>> START Data lines
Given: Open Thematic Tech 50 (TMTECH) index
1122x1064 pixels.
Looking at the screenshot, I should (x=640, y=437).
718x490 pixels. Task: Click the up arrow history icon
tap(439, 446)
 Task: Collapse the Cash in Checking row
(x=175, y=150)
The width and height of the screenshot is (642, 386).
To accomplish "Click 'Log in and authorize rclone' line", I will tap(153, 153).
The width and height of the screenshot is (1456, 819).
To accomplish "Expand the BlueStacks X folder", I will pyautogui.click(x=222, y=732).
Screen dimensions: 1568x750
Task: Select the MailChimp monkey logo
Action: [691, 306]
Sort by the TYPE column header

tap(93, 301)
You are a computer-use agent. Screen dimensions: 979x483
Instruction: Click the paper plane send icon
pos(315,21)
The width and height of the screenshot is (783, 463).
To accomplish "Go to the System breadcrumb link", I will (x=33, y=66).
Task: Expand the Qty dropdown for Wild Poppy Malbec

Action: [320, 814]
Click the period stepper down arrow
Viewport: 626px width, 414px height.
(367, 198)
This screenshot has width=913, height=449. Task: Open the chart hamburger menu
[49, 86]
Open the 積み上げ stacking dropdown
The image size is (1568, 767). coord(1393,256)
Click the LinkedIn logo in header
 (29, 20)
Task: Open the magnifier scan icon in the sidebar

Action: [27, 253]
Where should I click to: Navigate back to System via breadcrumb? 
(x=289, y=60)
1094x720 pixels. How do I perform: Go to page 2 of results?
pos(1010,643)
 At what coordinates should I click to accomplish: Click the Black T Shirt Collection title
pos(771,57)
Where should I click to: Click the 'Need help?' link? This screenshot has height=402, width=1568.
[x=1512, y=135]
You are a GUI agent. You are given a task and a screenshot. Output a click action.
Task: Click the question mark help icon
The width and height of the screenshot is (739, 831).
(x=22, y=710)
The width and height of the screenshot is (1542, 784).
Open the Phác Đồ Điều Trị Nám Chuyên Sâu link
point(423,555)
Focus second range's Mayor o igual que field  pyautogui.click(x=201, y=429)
>> END Data lines
Exercise description | Copy every line above word for word, with nothing changed.

Answer below |
Given: Open Thematic Tech 50 (TMTECH) index
1122x1064 pixels.
Looking at the screenshot, I should (x=640, y=437).
718x490 pixels. Task: Click the up arrow history icon
tap(439, 446)
 Task: Collapse the Cash in Checking row
(x=175, y=150)
The width and height of the screenshot is (642, 386).
To accomplish "Click 'Log in and authorize rclone' line", I will tap(153, 153).
The width and height of the screenshot is (1456, 819).
To accomplish "Expand the BlueStacks X folder", I will pyautogui.click(x=222, y=732).
Screen dimensions: 1568x750
Task: Select the MailChimp monkey logo
Action: [691, 306]
Sort by the TYPE column header

tap(93, 301)
You are a computer-use agent. Screen dimensions: 979x483
Instruction: Click the paper plane send icon
pos(315,21)
The width and height of the screenshot is (783, 463).
To accomplish "Go to the System breadcrumb link", I will (x=33, y=66).
Task: Expand the Qty dropdown for Wild Poppy Malbec

Action: [320, 814]
Click the period stepper down arrow
Viewport: 626px width, 414px height.
(367, 198)
This screenshot has width=913, height=449. Task: Open the chart hamburger menu
[49, 86]
Open the 積み上げ stacking dropdown
The image size is (1568, 767). coord(1393,256)
Click the LinkedIn logo in header
 (29, 20)
Task: Open the magnifier scan icon in the sidebar

Action: [27, 253]
Where should I click to: Navigate back to System via breadcrumb? 
(x=289, y=60)
1094x720 pixels. How do I perform: Go to page 2 of results?
pos(1010,643)
 At what coordinates should I click to accomplish: Click the Black T Shirt Collection title
pos(771,57)
Where should I click to: Click the 'Need help?' link? This screenshot has height=402, width=1568.
[x=1512, y=135]
You are a GUI agent. You are given a task and a screenshot. Output a click action.
Task: Click the question mark help icon
The width and height of the screenshot is (739, 831).
(x=22, y=710)
The width and height of the screenshot is (1542, 784).
Open the Phác Đồ Điều Trị Nám Chuyên Sâu link
point(423,555)
Focus second range's Mayor o igual que field  pyautogui.click(x=201, y=429)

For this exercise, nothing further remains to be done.